**EXERCISES TO COMPLETE**
A - Using the essay on the rise of Christianity, say whether each statement agrees with it, answering yes or no and quoting the deciding words: (i) the average person lived to around 30 or less; (ii) the mystery religions were simple enough for the common Roman; (iii) being rich protected a person from the fragility of life.
B - Continue the essay on the rise of Christianity from where it stops.
═══ TEXT UNDER STUDY
There are three main related factors that contributed to the growth and expansion of Christianity, and ultimately its success. These were a combination of political, social and economic factors. The rise of early the mystical teachings of jesus has been the topic of much debate and historical analyses. I will be attempting to simply outline and comment on some of the main social factors that lead to the rise of Christianity.

Christianity seems to have come at the right time, in an age where life was uncertain and many circumstances could not be controlled such as the barbarians invading; fires burning down whole cities and plagues killing off quite a lot of the population, whether you were rich or poor it made no difference, life in the Greco-Roman world was very fragile and short. Life expectancy was not great and the average person lived until around the age of 30 or even considerably less.

Life expectancy was very low and what may have appealed to pagans was that the Christian religion and doctrines offered hope and certainty in the afterlife and even some personal divine protection in this world. These new doctrines would have seemed attractive to pagans, when there was growing discontent with pagan practices and a general spiritual unrest. Like Christianity the Roman Religion was for the ordinary man but interest was waning and the mystery religions were far too complicated for the common Roman, thus the people’s choice was likely to be Christianity.

Christianity also offered hope to a usually pessimistic society that believed that their destinies were fixed, either to be in the Gods’ favour or to be out of it, with no hope of redemption. Christianity offered an alternative with the much desired possibility of salvation.
══════
═══ SUPPLIED MATERIAL
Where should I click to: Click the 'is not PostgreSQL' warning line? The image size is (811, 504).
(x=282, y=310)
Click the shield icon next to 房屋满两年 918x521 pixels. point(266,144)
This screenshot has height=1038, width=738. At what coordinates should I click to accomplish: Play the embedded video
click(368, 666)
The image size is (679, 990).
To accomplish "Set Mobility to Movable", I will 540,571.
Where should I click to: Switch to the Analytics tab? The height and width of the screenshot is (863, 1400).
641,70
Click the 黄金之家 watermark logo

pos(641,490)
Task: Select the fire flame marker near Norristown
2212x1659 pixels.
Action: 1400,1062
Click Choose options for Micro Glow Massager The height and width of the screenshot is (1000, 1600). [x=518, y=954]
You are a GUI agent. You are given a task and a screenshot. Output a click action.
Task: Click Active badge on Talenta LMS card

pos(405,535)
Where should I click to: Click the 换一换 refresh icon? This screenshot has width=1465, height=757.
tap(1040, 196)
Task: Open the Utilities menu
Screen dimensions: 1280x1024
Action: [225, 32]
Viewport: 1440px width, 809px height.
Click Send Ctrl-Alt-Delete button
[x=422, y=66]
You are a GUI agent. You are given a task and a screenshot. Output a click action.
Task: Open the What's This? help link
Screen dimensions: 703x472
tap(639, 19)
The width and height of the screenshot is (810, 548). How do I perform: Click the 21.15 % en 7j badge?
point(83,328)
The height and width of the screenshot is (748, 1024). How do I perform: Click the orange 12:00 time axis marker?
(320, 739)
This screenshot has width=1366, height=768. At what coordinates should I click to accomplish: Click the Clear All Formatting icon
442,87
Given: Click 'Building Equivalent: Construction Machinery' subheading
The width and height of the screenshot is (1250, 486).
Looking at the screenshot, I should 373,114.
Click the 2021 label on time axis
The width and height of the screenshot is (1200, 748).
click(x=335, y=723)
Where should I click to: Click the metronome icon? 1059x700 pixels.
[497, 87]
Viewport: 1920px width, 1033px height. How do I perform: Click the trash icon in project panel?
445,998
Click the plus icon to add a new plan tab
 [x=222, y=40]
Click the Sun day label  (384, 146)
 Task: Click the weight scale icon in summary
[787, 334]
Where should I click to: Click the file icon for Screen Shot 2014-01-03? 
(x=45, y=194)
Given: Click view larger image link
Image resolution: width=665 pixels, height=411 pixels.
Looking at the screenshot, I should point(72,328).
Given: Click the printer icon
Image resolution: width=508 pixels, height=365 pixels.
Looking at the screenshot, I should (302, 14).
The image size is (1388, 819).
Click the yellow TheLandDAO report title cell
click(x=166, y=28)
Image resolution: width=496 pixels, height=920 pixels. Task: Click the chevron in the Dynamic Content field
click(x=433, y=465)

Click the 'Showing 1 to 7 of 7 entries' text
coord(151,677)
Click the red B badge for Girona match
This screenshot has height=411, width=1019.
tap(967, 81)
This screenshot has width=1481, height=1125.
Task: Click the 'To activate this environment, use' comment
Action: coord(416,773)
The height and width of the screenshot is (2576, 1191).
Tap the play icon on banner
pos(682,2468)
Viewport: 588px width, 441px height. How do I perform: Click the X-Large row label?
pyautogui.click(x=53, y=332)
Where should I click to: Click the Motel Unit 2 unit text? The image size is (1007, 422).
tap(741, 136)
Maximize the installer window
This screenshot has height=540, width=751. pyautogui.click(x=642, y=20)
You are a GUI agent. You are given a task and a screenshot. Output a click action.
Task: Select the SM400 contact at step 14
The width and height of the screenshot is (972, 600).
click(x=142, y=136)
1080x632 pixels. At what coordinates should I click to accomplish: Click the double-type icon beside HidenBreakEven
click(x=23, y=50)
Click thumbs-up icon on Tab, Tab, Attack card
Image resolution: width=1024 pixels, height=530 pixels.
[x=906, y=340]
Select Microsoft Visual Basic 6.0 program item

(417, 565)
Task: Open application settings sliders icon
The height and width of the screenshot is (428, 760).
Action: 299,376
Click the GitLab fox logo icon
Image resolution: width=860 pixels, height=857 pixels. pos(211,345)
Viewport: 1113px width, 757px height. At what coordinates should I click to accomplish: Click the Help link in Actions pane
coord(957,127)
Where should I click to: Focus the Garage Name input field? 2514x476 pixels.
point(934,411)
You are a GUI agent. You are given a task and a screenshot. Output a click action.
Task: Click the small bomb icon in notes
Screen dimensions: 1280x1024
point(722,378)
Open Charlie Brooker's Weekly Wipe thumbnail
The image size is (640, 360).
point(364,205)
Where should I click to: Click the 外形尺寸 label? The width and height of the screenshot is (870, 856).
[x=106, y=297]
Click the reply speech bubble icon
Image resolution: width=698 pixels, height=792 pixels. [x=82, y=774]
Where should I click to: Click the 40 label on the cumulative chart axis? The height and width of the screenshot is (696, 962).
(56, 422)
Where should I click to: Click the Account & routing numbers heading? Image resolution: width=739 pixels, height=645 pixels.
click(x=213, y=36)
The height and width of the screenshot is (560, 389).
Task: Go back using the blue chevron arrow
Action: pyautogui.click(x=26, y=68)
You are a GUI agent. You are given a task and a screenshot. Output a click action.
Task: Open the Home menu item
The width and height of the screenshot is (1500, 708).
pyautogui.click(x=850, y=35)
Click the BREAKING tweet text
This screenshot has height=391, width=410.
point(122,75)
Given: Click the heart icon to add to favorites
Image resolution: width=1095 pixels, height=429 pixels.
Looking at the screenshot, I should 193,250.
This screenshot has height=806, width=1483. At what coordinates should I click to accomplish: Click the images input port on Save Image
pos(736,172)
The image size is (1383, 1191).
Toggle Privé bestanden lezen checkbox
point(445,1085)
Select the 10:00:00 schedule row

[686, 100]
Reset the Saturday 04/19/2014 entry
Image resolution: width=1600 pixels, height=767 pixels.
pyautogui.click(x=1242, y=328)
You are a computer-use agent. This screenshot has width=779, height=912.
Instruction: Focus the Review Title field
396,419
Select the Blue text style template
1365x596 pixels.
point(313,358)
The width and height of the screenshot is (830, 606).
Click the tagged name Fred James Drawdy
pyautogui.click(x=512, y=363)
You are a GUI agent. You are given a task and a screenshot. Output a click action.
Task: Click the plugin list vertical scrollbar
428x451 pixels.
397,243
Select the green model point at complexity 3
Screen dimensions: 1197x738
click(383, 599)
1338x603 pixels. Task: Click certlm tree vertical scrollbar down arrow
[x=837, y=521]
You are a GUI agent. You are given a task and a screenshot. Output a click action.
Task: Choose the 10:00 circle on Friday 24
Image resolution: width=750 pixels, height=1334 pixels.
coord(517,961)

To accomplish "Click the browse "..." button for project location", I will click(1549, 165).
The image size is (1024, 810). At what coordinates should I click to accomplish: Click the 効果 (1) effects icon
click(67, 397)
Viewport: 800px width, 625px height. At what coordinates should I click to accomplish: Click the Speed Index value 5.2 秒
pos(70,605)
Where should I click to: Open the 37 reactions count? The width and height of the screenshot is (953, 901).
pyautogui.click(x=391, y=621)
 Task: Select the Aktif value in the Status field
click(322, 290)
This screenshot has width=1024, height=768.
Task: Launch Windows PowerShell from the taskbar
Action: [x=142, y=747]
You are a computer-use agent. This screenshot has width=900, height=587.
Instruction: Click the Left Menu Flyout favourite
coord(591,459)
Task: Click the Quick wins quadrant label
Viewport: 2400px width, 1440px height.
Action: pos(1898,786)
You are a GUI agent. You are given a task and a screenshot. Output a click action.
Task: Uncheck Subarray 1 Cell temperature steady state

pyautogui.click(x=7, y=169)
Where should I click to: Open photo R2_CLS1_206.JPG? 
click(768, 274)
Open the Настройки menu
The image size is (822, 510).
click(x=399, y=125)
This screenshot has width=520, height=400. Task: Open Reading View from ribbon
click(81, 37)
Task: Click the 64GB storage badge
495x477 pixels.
══════
**PER-TASK OUTPUTS**
A -
(i) Yes: "the average person lived until around the age of 30 or even considerably less."
(ii) No: "the mystery religions were far too complicated for the common Roman."
(iii) No: "whether you were rich or poor it made no difference."

B -
Christianity was primarily an urban movement, in these urban centre’s Christianity grew at a steady pace, the urban areas of cities such as Antioch, were very condensed with people it is estimated that there were 117 people per acre. In comparison to modern cities of today this is rather overcrowded. The overcrowding was so extreme, entire families were living together in single room apartments; this left little personal space and allowed everyone to know each other’s business. Given that urban centre’s were dramatically overcrowded and that early Roman Greco cities had minimal sanitation or sewerage to the average apartments people would often just throw their bodily waste out the window of their apartments onto the streets. Starks describe the situation in these urbanized areas as:

Given limited water and means of sanitation and the incredible density of humans and animals, most people in the Greco-Roman world would have lived in filth beyond our imagining.

Apartment buildings were often Smokey, dark, damp and always dirty. The air was filled with the smell of sweat, urine and faces. Onto of these conditions the rodents and bugs were everywhere in these apartments. The city streets were not much better they had open sewers, animal manure and crowds in some places it was so bad there were dead human corpses abandoned in the streets. When cities were in a constant state of filth, insects and crowding, disease was rife in these conditions, especially when these Roman societies had no antibiotics or knowledge of germs. Often plagues would strike and physical illness was most likely a part of daily life. An example of this was the analysis of human faeces that were found in a cesspit in Jerusalem showed large amounts of tapeworm and whipworm eggs, which shows poor sanitary conditions where humans often came into contact with human faeces.